O exercício: No texto sobre as escolhas dos chefes do Executivo, qual rating o Novo Banco do Desenvolvimento manteve junto às agências de classificação de risco sob Marcos Troyjo?

23 de novembro de 2024

Escolhas

Anderson F. Fonseca. Professor de Direito Constitucional. Advogado. Especialista em Comércio Exterior e ZFM. 

IG: @anderson.f.fonseca    

Mês de Maio iniciando, novos desafios pela frente e alguns dilemas não tão novos assim no panorama político, econômico e jurídico de nosa terrae brasilis, isto feito pensei em refletirmos então sobre algo que nestes primeiros meses de governo federal e Estadual tem estado presente, noticiado mas quem sabe ainda desapercebido, falo das escolhas feitas pelos nossos chefes do Executivo.

É verdade que o tema comporta um sem número de variações, afinal, que escolhas seriam estas? Seriam as escolhas dos rumos econômicos? Da taxa de juros? De investimentos, planos e projetos? Não caro leitor, falo das escolhas que nos saltaram aos olhos sobre os dirigentes de alguns setores de nosso vasto serviço público.

Neste momento não é novidade que o presidente escolheu para chefiar o NBD (Novo Banco do Desenvolvimento), chamado popularmente de Banco dos BRICs sediado em Xangai na China, a ex-presidente Dilma Rousseff, dentro de suas justificativas para o preenchimento do cargo apontou que “ela é uma mulher extraordinária, digna de muito respeito, e o PT adora ela”.

Seu antecessor teria mandato até 2025, o diplomata de carreira Marcos Troyjo, antes de assumir a função foi Secretário Especial de Comércio Exterior e Relações Internacionais do Ministério da Economia, conduziu o processo de expansão do banco e a entrada de Emirados Árabes, Egito, Bangladesh e Uruguai, manteve a nota elevada da instituição junto as agências de classificação de risco, rating AA+ (superior ao dos quatro maiores bancos norte-americanos), além de ter quintuplicado os empréstimos aprovados para o Brasil, no que perde no quesito “extraordinário” mencionado pelo presidente ganha em experiência como governador suplente do Brasil no Banco Interamericano de Desenvolvimento (BID), membro do Comitê de Desenvolvimento do Banco Mundial, além de representante em nível de diretoria em muitas outras instituições multilaterais de desenvolvimento.

Registros fornecidos:
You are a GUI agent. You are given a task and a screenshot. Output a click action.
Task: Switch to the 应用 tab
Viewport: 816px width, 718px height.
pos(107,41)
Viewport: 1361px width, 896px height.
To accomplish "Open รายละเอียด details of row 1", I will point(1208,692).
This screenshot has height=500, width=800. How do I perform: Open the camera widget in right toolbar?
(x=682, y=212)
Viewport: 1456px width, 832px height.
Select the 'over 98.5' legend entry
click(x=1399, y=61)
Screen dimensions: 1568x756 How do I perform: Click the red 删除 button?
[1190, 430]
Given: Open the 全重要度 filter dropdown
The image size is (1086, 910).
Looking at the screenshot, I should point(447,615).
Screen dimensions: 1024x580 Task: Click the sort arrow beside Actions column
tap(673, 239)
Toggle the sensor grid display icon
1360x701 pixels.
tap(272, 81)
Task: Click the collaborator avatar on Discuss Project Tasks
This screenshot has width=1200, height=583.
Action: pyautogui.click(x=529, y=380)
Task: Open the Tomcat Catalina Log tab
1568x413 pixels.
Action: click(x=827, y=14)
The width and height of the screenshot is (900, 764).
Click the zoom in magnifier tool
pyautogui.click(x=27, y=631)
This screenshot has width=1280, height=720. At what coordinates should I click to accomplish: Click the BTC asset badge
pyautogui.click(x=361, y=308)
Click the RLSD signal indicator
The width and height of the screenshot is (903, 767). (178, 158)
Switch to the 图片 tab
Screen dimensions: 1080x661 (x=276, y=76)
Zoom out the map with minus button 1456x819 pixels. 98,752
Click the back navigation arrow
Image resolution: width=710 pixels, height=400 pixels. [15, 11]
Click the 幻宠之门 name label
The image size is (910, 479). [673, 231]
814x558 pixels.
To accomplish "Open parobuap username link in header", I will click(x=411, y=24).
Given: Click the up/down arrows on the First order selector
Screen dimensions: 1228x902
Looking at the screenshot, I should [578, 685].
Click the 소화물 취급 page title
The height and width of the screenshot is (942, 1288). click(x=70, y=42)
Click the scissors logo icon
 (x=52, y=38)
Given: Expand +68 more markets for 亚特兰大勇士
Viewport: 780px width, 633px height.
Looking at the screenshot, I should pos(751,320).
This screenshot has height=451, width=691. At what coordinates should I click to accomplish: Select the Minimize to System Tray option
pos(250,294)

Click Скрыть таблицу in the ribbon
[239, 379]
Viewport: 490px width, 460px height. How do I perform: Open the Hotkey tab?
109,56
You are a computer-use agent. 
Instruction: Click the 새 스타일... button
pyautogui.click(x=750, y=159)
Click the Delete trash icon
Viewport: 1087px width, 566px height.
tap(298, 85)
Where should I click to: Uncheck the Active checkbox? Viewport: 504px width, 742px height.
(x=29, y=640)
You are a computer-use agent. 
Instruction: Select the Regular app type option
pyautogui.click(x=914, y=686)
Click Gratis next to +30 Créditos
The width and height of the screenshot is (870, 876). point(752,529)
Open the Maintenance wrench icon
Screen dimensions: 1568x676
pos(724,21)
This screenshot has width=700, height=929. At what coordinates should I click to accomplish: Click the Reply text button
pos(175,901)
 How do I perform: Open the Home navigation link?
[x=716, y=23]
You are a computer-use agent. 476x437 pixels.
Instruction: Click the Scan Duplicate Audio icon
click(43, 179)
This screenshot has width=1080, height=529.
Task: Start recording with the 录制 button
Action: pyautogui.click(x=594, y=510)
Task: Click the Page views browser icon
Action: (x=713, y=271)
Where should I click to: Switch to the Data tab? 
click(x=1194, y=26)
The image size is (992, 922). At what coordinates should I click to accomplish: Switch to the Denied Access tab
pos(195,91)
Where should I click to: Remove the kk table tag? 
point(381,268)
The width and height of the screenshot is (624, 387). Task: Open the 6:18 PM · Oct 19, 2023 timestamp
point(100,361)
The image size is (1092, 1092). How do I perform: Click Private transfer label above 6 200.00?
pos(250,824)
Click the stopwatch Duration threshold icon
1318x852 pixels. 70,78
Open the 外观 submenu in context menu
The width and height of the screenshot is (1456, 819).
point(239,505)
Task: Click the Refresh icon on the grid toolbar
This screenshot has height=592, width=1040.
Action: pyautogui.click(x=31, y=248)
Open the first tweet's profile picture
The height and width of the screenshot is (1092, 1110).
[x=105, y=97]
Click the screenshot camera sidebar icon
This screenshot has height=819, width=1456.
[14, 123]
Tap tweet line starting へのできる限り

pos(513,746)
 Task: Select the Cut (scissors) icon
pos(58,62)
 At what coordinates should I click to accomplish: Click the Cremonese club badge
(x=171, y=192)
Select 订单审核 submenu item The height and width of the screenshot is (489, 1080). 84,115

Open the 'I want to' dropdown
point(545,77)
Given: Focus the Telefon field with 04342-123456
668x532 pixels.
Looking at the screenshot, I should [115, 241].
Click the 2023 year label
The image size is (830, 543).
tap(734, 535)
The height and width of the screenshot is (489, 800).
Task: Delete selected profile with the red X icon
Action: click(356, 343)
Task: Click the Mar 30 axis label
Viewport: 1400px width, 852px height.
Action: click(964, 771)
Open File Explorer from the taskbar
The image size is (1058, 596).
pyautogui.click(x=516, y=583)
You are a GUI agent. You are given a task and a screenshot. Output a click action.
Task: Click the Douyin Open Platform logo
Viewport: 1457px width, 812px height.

Resposta à tarefa: O rating AA+, superior ao dos quatro maiores bancos norte-americanos.